Harvesters
Harvesters automatically pull datasets from external sources into your portal on a schedule — for example, mirroring a CKAN, DKAN, Socrata, or ArcGIS catalog.
The Harvesters page in the admin dashboard is an entry point to the open-source PortalJS Harvesters Framework. The framework itself runs outside of PortalJS Cloud — you decide where and how to host it.

Supported sources
Out of the box, the harvesters framework supports:
- CKAN
- DKAN
- Socrata
- ArcGIS
- OpenDataSoft
- DataVerse
Custom sources can be built by extending the framework.
Get started
-
In the sidebar, click Harvesters.
-
Read the overview. Click Get Started to open the harvesters framework documentation on GitHub.

-
Follow the framework's setup instructions to:
- Choose a source connector (CKAN, DKAN, etc.) or write your own.
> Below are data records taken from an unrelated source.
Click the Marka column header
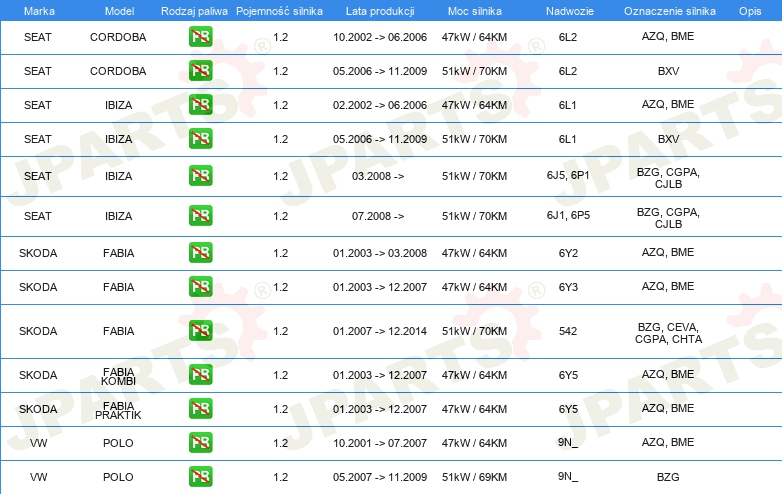Screen dimensions: 782x494 click(38, 9)
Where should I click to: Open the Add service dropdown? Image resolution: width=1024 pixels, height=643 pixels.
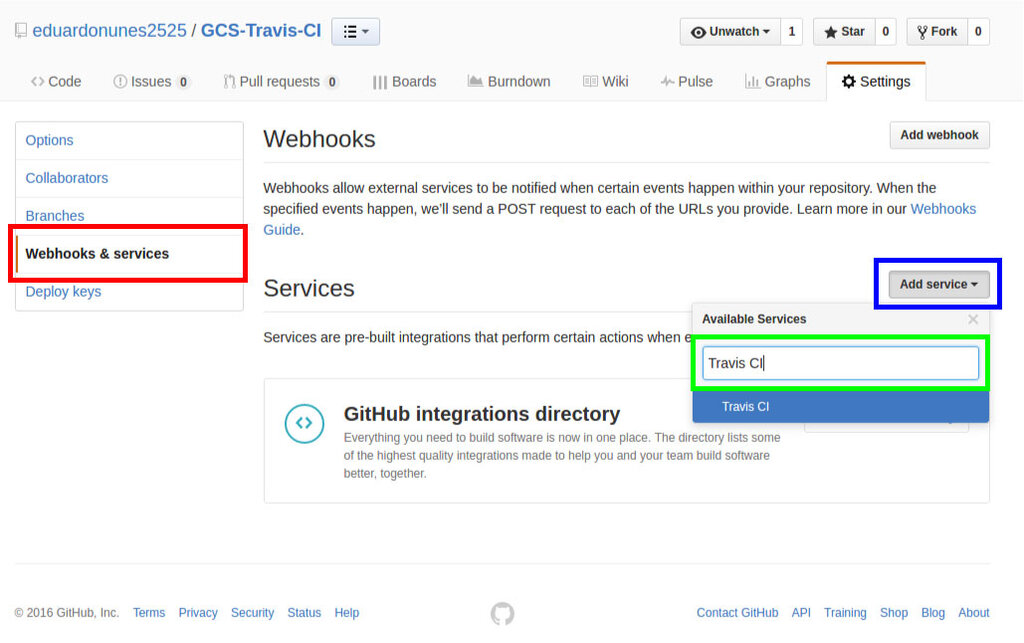tap(938, 284)
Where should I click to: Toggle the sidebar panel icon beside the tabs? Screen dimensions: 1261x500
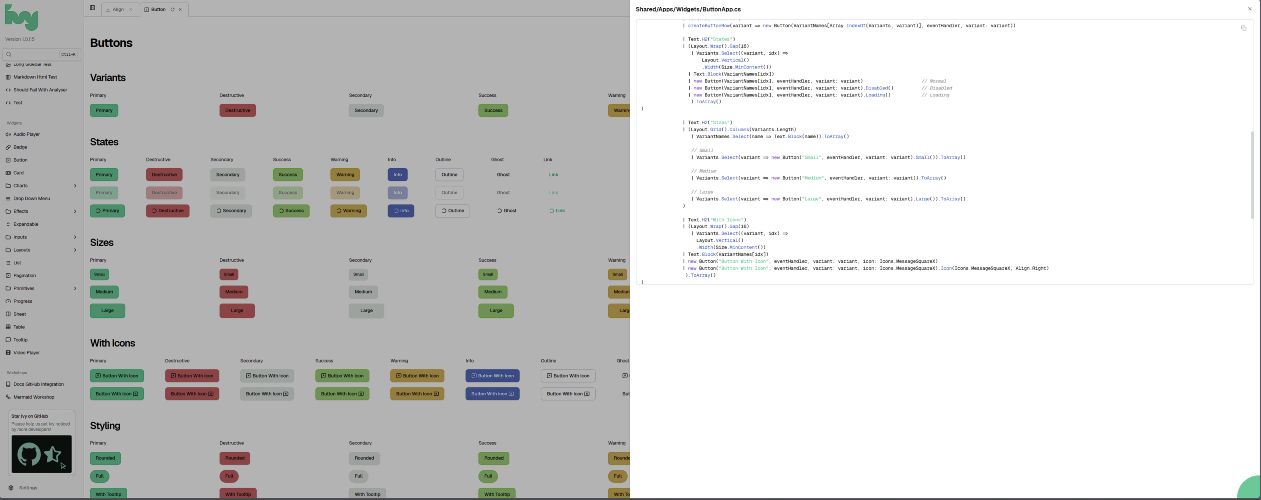tap(92, 8)
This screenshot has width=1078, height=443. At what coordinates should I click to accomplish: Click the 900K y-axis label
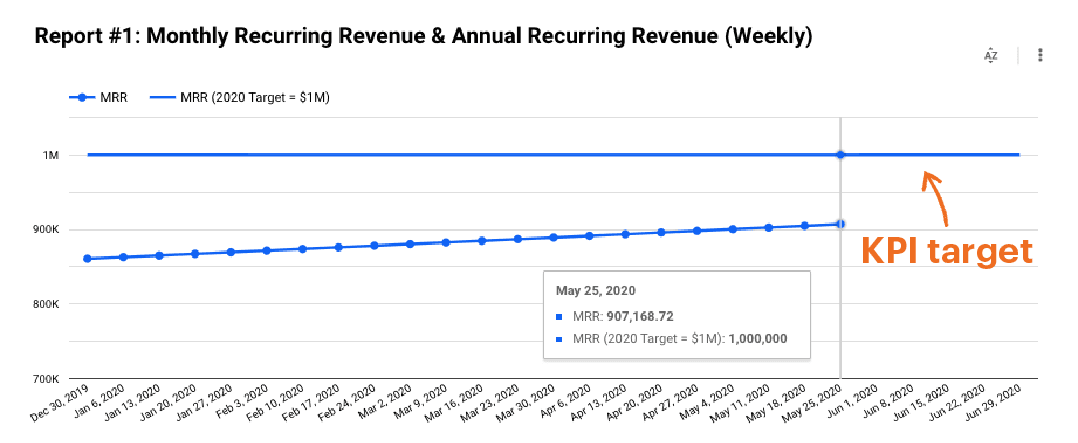[x=45, y=230]
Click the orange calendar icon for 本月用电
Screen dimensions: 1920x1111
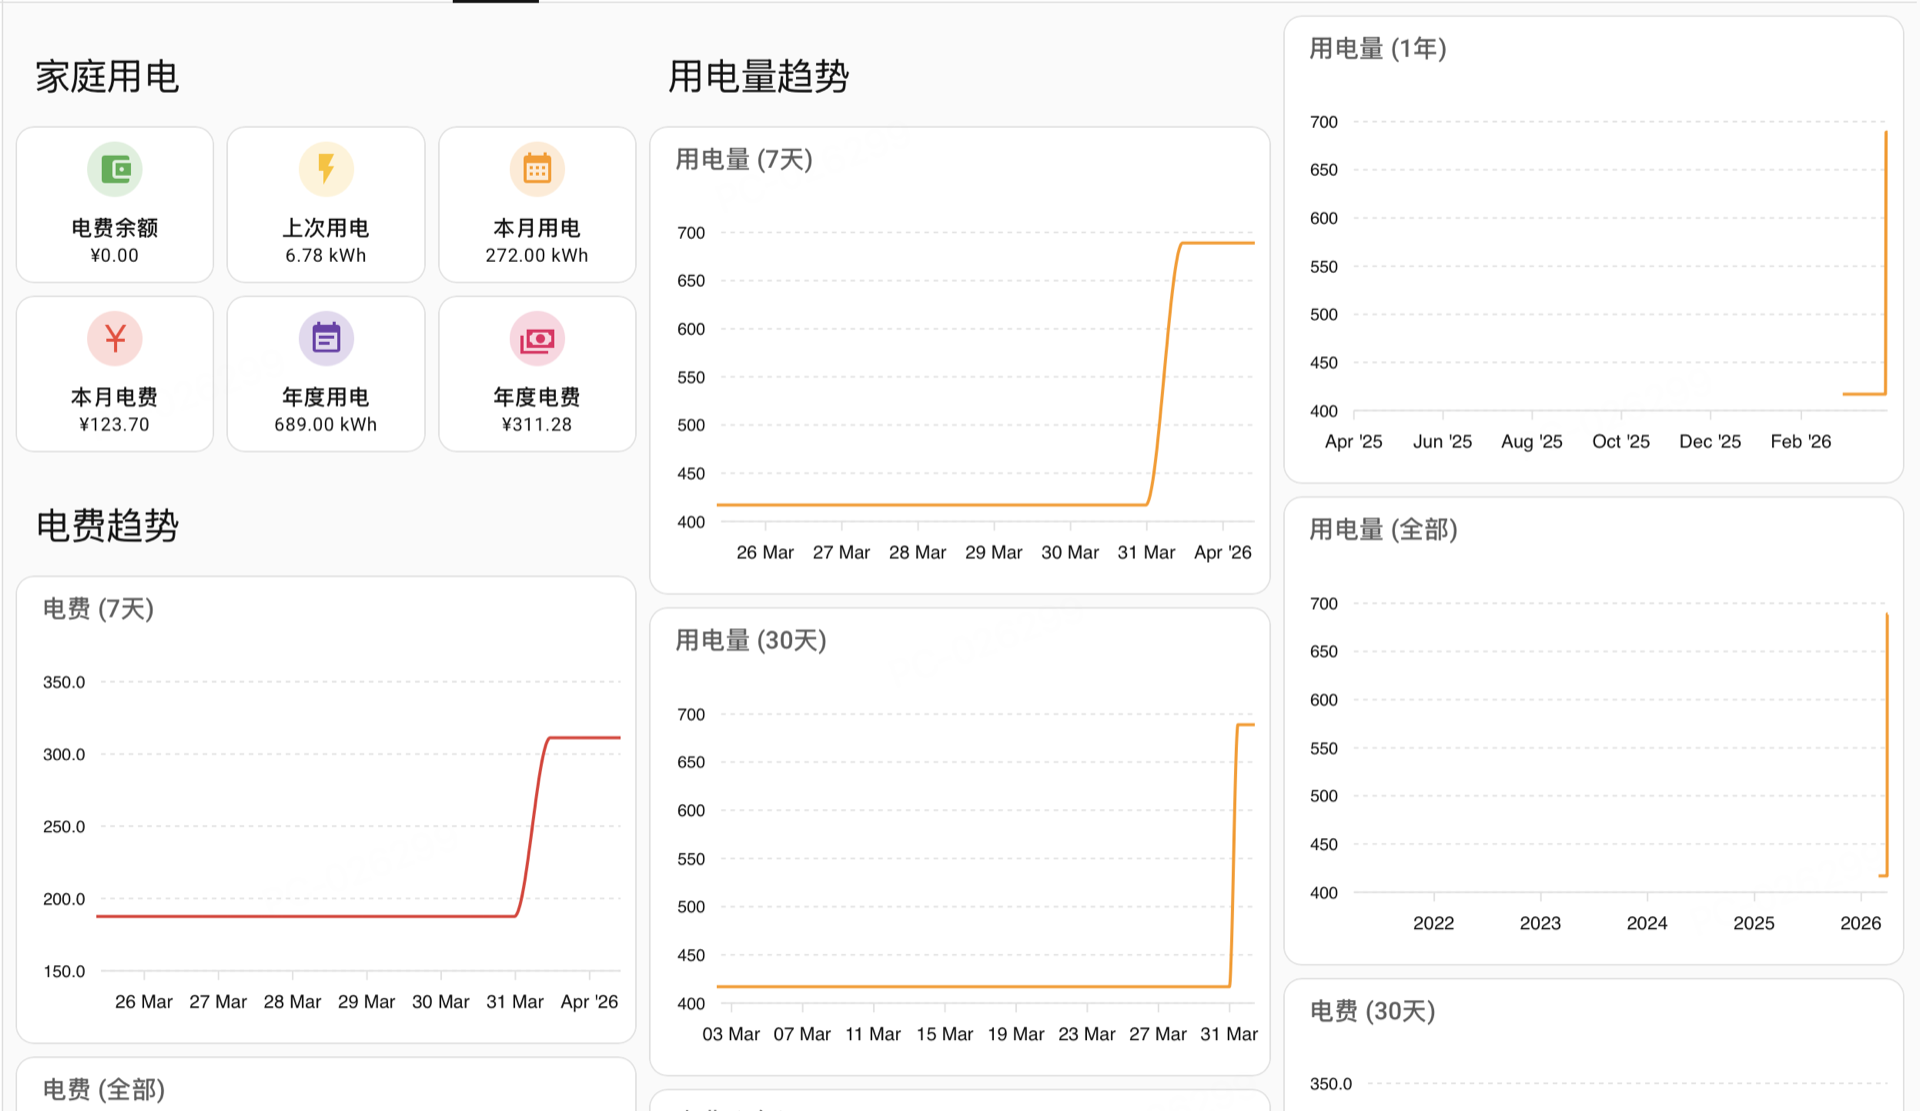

- Configure it with your portal's CKAN API URL and an API key.
- Run it on a schedule (cron, GitHub Actions, your own infrastructure).
What harvested data looks like
Each harvested record becomes a regular dataset in your portal — visible on the Datasets page and on the public portal. Harvested datasets can be edited like any other, though changes may be overwritten on the next harvest run.
Operational recommendations
- Create a dedicated API key per harvester so access can be revoked without affecting other integrations.
- Assign harvested datasets to a dedicated Organization (for example, "External sources") to keep them separated from datasets authored directly in the portal.